• TASK INSTRUCTIONS
Reproduce the lines from the one containing "on accordion-heading: Module" through the one containing "In order to click on drill-section-title: ドリルスルー列", changing "screenshot" to "screen capture" and keeping everything else the same.

• SOURCE INFORMATION
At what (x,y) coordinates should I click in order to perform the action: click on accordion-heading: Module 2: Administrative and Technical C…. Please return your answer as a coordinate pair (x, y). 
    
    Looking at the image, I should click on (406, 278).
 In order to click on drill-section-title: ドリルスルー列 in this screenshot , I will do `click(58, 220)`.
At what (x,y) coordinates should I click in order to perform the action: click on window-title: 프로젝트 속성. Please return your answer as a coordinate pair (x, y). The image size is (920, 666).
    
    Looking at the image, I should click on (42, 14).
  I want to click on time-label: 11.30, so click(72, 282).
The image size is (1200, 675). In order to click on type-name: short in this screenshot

---

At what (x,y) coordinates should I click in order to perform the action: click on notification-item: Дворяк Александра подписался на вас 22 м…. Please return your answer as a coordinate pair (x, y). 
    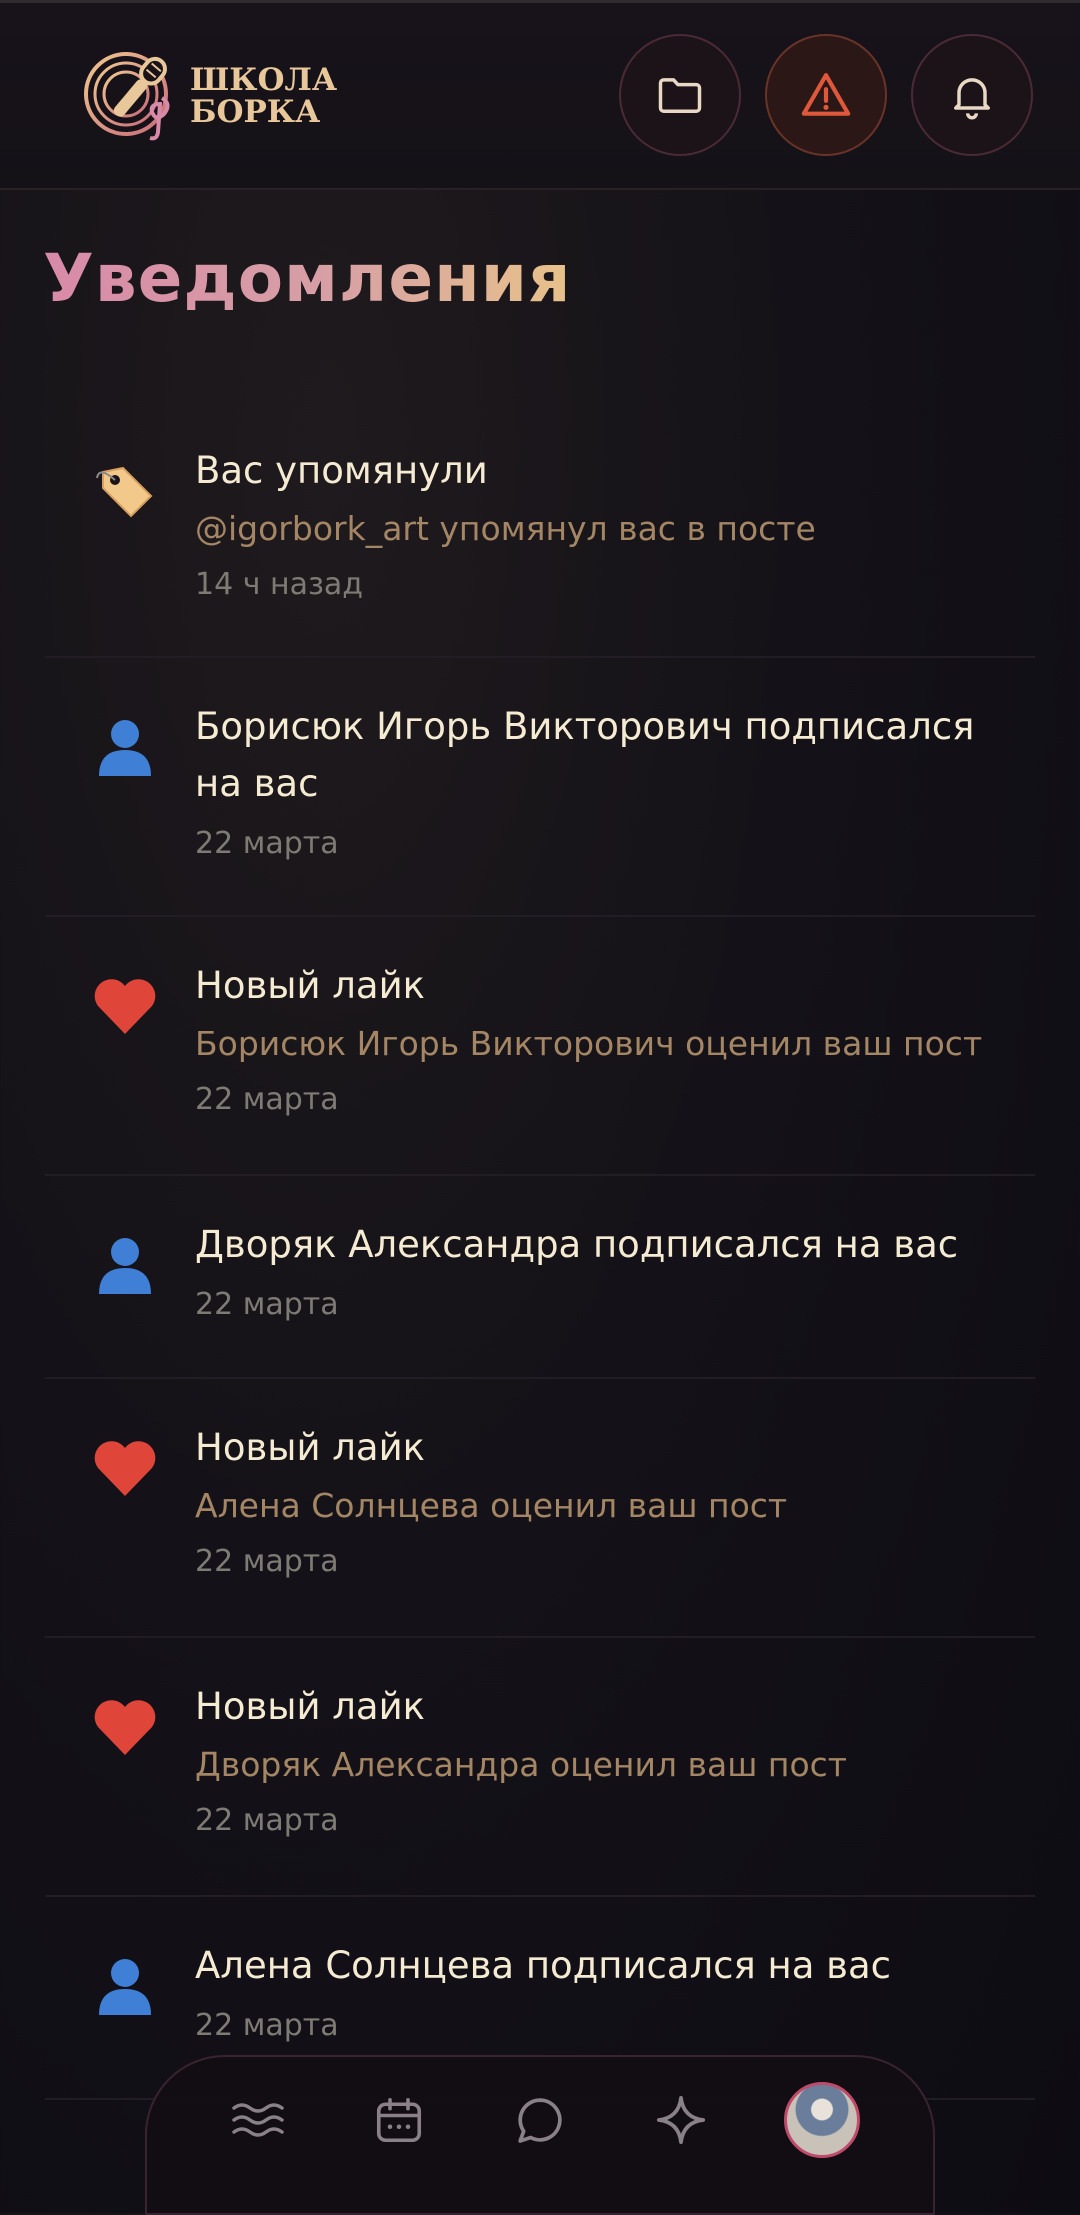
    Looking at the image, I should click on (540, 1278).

• RESULT OF THE EXERCISE
At what (x,y) coordinates should I click in order to perform the action: click on accordion-heading: Module 2: Administrative and Technical C…. Please return your answer as a coordinate pair (x, y). 
    
    Looking at the image, I should click on (406, 278).
 In order to click on drill-section-title: ドリルスルー列 in this screen capture , I will do `click(58, 220)`.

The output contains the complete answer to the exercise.